• U.S.

Art: Penitentiary Art

2 minute read
TIME

Art takes time. Convicts have lots of time. Last week in Clinton Prison at Dannemora, N. Y., and in the McAlester. Okla. Penitentiary, convicts had turned artist. At grey, feudal Clinton where in 1929 the inmates rioted (TIME, Aug. 5, 1929), Convict Peter J. Curtis, onetime Brooklyn sign painter, was holding art classes. From 9 to 10 a.m. he taught his colleagues lettering; from 10 to 11, figure composition; from 11 to 11:30, color mixing and color schemes; from 2 to 3 p.m., perspective, “style and individuality”; from 3 to 3:30, color harmony. In his free time he painted genre subjects: A Pinch of Snuff, showing an old shoemaker; Flemish Fisher, etc. etc. His students, avoiding life studies, copied hunting dogs from calendars, men on horseback from photographs, pictures of beautiful women.

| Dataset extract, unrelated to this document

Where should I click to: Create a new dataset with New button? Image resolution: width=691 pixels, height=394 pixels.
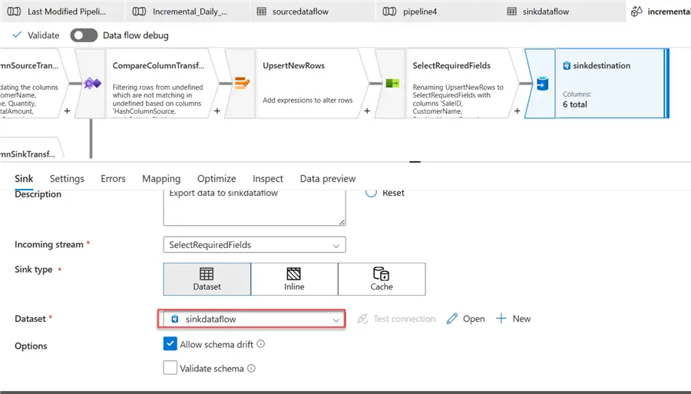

In the McAlester Penitentiary is an old man whose paintings hang in several offices of the Oklahoma State Capitol, in the prison mess hall and the warden’s house. In 1898 Charles Matthew Conrad Maass suspected his wife of putting poison in his breakfast pork and sauerkraut. He fired three charges of buckshot into her. In his 33 years in jail he has painted hundreds of pictures, sold not one. Like Dannemora’s artists, he too copies his pictures, sometimes from memory. Called the Mad Artist, he is irrational except for his ability to copy pictures. His subjects include a Resurrection of Christ, a portrait of President Harding and Gains-borough’s Blue Boy.

Blankly jabbering, the toothless, paunchy old man, 66, with closecropped hair, beady blue eyes, steelrimmed spectacles tied behind his bullet head, shuffles in carpet slippers every morning to the trusty building for breakfast, shuffles back to his studio in an old mule barn to work. He refuses to appear before the clemency board for a pardon. Summoned, he stops jabbering long enough to say he is better off in jail.